Affinity Designer's image brushes which really are repeated PNG images, are a crossing where the fence is lowest. The drawing performance can be tolerable, especially when you use low res images. The paths still stay editable. You also can change the brush afterwards globally or for selected paths. I don't see Affinity Designer's solution by any means an overkill. My opinion: it works very well. Illustrator also has the same in CC versions.
In bitmap graphics programs (GIMP, Photoshop, Affinity Photo) you can draw paths and stroke them with brushes to keep things still editable. Or you can draw directly as bitmaps without path editability. Paths in bitmap programs are auxiliary tools and their editing & combining possiblities are more rigid than in vector programs. I cannot recommend them ecxept if you draw directly the final curves as bitmaps and do not need heavy edits. Even better performance in that case is probably got by using 100 years older tools.

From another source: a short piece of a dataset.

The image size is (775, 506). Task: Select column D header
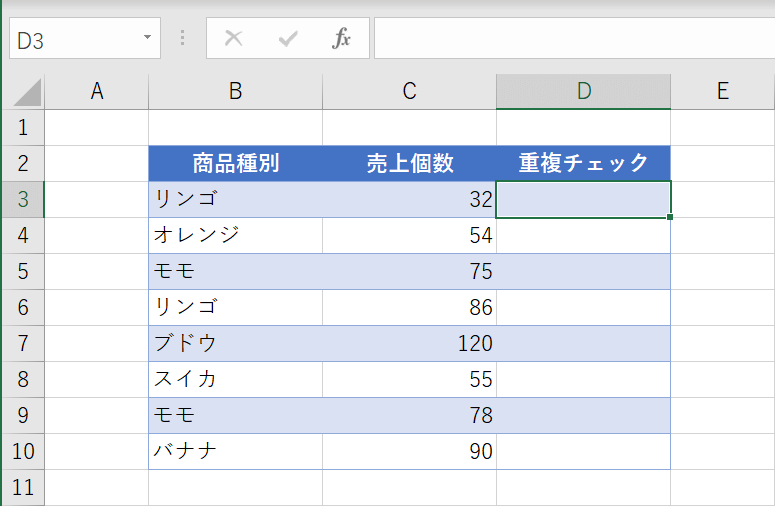(583, 92)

Theres still one way to make variance: Bitmap images can be distorted with numerous filters. They can have small feature noise as well as waveness in a larger scale and all randomized. Unfortunately they are not "in the fly", but post processings. Photoshop's smart filters can offer a possiblity to see the result also when wanted during the drawing work.
here's an example of 2 different filterings in Photoshop. They are random attempts, not especially tried to simulate something special.

In the left a ripple effect is applied, In the right theres more effort. The shape has got waves filtering to create bends, there's a slight amount of blurred noise added to the image, then tresholded to make the stroke grainy. Finally a little horizontally shifted copy is added to make the line widths in large scale non-uniform.
Remember: You can keep your vector images and goto Photoshop or other bitmap program for stroke effects. Finally everything is shown as bitmap, there are no vector screens nor newspapers.